_Exercise input_:
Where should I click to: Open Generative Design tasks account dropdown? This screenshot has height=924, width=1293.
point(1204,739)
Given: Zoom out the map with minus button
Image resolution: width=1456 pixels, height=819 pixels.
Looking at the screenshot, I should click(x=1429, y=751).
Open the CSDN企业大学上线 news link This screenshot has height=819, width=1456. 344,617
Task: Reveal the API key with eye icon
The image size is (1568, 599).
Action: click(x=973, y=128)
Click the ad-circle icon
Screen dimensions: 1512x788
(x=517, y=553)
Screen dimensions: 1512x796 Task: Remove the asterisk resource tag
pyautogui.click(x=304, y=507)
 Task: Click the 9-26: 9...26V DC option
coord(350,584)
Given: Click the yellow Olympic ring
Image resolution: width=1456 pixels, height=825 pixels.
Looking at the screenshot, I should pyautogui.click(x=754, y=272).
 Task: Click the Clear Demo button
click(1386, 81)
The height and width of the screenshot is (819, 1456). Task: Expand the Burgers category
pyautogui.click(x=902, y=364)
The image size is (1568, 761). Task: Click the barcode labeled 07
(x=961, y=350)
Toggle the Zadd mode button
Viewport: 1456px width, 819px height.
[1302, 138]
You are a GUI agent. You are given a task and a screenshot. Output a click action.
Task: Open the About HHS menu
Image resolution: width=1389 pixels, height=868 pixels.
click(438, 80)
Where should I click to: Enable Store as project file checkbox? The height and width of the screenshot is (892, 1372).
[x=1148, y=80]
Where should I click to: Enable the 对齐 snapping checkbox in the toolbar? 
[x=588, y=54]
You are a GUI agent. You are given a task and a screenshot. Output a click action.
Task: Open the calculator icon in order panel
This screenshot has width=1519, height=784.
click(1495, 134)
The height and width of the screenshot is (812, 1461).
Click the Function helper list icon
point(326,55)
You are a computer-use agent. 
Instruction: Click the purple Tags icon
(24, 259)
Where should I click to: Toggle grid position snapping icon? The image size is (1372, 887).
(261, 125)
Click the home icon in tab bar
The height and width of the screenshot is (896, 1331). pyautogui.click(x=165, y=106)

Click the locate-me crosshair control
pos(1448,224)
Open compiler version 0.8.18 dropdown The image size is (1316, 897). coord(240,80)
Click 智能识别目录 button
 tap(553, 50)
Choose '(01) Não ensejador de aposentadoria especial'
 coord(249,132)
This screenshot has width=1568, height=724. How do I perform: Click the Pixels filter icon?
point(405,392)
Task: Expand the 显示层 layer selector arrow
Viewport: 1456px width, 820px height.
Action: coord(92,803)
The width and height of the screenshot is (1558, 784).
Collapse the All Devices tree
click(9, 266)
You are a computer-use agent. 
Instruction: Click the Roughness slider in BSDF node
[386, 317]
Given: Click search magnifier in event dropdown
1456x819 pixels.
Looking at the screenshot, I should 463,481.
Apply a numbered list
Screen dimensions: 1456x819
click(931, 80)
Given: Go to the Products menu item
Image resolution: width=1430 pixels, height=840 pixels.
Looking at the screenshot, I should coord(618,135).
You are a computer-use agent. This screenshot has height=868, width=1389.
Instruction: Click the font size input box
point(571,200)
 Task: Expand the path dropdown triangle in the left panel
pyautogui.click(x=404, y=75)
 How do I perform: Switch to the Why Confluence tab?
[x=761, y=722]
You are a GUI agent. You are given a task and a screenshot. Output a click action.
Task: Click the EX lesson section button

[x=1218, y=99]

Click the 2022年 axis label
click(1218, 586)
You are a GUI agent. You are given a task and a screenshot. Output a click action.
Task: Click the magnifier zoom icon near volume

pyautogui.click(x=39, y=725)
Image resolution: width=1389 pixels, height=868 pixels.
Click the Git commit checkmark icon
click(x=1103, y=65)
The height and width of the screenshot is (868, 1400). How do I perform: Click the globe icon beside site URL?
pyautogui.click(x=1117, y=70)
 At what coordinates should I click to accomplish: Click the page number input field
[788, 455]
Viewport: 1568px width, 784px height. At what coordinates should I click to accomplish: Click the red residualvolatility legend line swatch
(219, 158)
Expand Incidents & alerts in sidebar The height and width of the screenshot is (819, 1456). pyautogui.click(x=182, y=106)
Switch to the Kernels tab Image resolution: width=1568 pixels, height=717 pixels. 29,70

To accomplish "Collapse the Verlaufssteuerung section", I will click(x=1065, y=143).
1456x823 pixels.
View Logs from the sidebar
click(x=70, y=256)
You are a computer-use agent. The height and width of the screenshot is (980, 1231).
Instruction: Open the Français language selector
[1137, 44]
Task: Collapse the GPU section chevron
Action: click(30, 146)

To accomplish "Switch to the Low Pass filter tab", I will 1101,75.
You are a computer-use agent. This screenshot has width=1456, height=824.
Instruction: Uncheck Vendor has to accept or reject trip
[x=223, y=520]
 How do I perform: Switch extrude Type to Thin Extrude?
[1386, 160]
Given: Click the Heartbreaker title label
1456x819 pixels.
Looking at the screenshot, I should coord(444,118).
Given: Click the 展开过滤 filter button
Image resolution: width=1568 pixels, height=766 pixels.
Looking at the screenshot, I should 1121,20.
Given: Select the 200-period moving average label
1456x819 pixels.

_Your goal_: Note each line of the material holding "will" and copy it out.

_Answer for the task_:
To accomplish "Collapse the Verlaufssteuerung section", I will click(x=1065, y=143).
To accomplish "Switch to the Low Pass filter tab", I will 1101,75.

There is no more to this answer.